I didn’t think any of this was problematic. I thought of it as the bare minimum of work I needed to do to protect my baby. My husband hadn’t done as much research as I had, so I didn’t listen to him when he said that my behavior was extreme. And I just hid it from everyone else. If we dined at a friend’s house, I pled pregnancy nausea and didn’t have to eat until I got back home to the food that I could control. If I decided not to wear stage makeup in a play, it was because I was grossed out by all the chemicals in stage makeup. Who needs makeup in an intimate theater setting anyway?
When I finally did go see an OB/GYN, my anxieties were only reinforced. They were surprised at some of the things I had uncovered — who knew that the same fish that were high in mercury were often used in pregnancy vitamins? Yes, I was probably wise to find a different brand and not put the baby at risk. If my hand soap had parabens, it was definitely better to switch to a kind of soap that didn’t have parabens. I didn’t mention my bizarre food behavior because I already knew what to do to keep my baby safe, so why would I run it by them?
It’s not like “are you obsessively taking the temperature of any and all food you might choose to consume?” comes up at the 12-week checkup.
My doctors asked if I was eating healthy and I said yes and that was the end of it. I was young, I was fit, what possible problem could there be?
I carried on in this hyper-vigilant state until well into my second trimester, when my husband finally begged me to get help. For his sake, and for the sake of our baby, who was being exposed to my constant high levels of anxiety. That one-two punch finally penetrated the fog of terror that had engulfed me, and I agreed to see a therapist. Unfortunately, she was not a good fit. But I had gone, I had tried, and now I could go back to freaking out about whatever imagined mistake I had made that day that could have maybe possibly put the baby at risk.
After a few more weeks, my husband once again asked me to get help. So I tried a different therapist, and that’s how I ended up at the Postpartum Wellness Center. Kate seemed to take one look at me and get to the very bottom of what was going on. Suddenly I had tools to help me feel better, and a diagnosis that made what was happening make sense. I wasn’t doing the bare minimum to keep my baby safe. I was experiencing obsessive compulsive disorder (OCD) and anxiety.
It was like turning on a light in a room that I had been trying to navigate in the dark. Knowing what was happening helped me profoundly and I came out of that appointment feeling like I could actually breathe for the first time since I read about Advil in What to Expect When You’re Expecting.
That was all years ago and I’m still doing the work. My symptoms haven’t fully gone away, but they’re manageable now. And that makes all the difference. I am so grateful that I found the help I needed, and I wouldn’t have done it without the push from my husband. So if you’re reading this and any of it resonates, I would like to give you that same nudge. Seek help, seek understanding, And if the first few roads you take don’t get you where you want to be, keep searching. It’s worth it to find the help you need.

####

• **EXERCISE SET**
• A. Answer these questions about the account of pregnancy anxiety:
(i) What excuse did the writer give for not eating when dining at a friend's house?
(ii) Where did the writer end up after trying a different therapist?
(iii) What diagnosis did the writer receive there?
• B. Echo word for word the stretch of the account of pregnancy anxiety from "After a few" through "When You’re Expecting.".

####

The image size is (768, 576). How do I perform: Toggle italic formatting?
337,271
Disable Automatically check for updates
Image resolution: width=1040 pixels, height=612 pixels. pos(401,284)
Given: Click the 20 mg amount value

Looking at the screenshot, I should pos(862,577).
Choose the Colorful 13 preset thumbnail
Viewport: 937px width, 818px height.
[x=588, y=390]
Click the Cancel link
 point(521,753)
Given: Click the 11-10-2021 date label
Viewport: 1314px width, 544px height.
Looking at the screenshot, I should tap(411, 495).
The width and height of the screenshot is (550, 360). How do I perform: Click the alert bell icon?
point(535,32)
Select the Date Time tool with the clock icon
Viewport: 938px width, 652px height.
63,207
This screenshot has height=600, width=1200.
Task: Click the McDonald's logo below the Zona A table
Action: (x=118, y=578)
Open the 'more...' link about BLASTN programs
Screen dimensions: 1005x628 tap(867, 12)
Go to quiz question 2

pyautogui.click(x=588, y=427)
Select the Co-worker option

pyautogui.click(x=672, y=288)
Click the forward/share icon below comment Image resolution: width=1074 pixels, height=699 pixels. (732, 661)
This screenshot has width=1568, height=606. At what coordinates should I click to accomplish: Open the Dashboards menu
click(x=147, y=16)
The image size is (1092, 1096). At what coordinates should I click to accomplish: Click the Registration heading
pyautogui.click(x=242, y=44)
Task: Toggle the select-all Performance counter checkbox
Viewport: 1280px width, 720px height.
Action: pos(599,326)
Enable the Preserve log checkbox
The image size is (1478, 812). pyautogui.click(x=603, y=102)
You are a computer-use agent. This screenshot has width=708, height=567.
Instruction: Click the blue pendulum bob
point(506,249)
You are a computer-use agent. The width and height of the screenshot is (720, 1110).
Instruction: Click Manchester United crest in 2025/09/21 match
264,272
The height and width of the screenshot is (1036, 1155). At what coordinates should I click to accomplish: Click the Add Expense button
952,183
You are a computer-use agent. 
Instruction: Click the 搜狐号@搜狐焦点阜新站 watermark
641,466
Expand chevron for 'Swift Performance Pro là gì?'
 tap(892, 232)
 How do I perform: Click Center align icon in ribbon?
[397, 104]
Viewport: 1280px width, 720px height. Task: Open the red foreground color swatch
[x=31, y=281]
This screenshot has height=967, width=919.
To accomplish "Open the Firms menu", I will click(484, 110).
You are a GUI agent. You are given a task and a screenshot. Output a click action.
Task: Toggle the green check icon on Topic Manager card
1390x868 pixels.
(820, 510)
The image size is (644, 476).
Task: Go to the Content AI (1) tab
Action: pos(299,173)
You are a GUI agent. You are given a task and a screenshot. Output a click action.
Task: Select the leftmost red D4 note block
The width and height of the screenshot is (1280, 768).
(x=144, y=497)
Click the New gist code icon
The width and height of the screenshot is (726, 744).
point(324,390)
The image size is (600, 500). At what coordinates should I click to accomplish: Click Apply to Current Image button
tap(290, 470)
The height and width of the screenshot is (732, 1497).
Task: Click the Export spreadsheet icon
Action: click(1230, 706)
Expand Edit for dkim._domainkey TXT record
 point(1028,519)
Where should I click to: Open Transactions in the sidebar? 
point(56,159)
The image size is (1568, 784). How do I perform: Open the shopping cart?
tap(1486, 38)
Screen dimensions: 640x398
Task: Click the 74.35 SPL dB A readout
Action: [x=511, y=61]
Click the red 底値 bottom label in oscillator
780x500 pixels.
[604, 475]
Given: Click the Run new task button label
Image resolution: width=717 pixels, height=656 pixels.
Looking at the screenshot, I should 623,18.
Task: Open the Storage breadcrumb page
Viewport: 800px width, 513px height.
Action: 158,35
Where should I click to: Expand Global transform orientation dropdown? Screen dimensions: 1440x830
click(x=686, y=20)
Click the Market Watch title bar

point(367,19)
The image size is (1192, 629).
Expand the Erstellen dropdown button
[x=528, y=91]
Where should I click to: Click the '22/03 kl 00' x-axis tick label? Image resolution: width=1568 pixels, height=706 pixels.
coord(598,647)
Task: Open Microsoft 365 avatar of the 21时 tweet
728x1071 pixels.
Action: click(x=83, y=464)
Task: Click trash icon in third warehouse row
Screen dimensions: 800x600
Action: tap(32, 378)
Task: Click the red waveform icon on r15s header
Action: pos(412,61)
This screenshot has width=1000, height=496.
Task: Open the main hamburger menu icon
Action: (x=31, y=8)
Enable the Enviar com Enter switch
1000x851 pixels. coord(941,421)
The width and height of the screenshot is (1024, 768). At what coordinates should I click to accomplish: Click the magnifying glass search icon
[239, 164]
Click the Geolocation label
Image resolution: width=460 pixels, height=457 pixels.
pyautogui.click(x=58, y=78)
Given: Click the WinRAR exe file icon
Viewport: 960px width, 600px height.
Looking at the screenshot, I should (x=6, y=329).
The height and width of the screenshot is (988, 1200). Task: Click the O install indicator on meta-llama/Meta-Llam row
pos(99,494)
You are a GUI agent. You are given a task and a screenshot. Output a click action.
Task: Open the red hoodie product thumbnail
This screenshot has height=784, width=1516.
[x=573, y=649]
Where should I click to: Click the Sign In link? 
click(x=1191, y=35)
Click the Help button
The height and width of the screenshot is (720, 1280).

####

• **ANSWERS**
• A.
(i) Pregnancy nausea.
(ii) The Postpartum Wellness Center.
(iii) Obsessive compulsive disorder (OCD) and anxiety.

• B.
After a few more weeks, my husband once again asked me to get help. So I tried a different therapist, and that’s how I ended up at the Postpartum Wellness Center. Kate seemed to take one look at me and get to the very bottom of what was going on. Suddenly I had tools to help me feel better, and a diagnosis that made what was happening make sense. I wasn’t doing the bare minimum to keep my baby safe. I was experiencing obsessive compulsive disorder (OCD) and anxiety.
It was like turning on a light in a room that I had been trying to navigate in the dark. Knowing what was happening helped me profoundly and I came out of that appointment feeling like I could actually breathe for the first time since I read about Advil in What to Expect When You’re Expecting.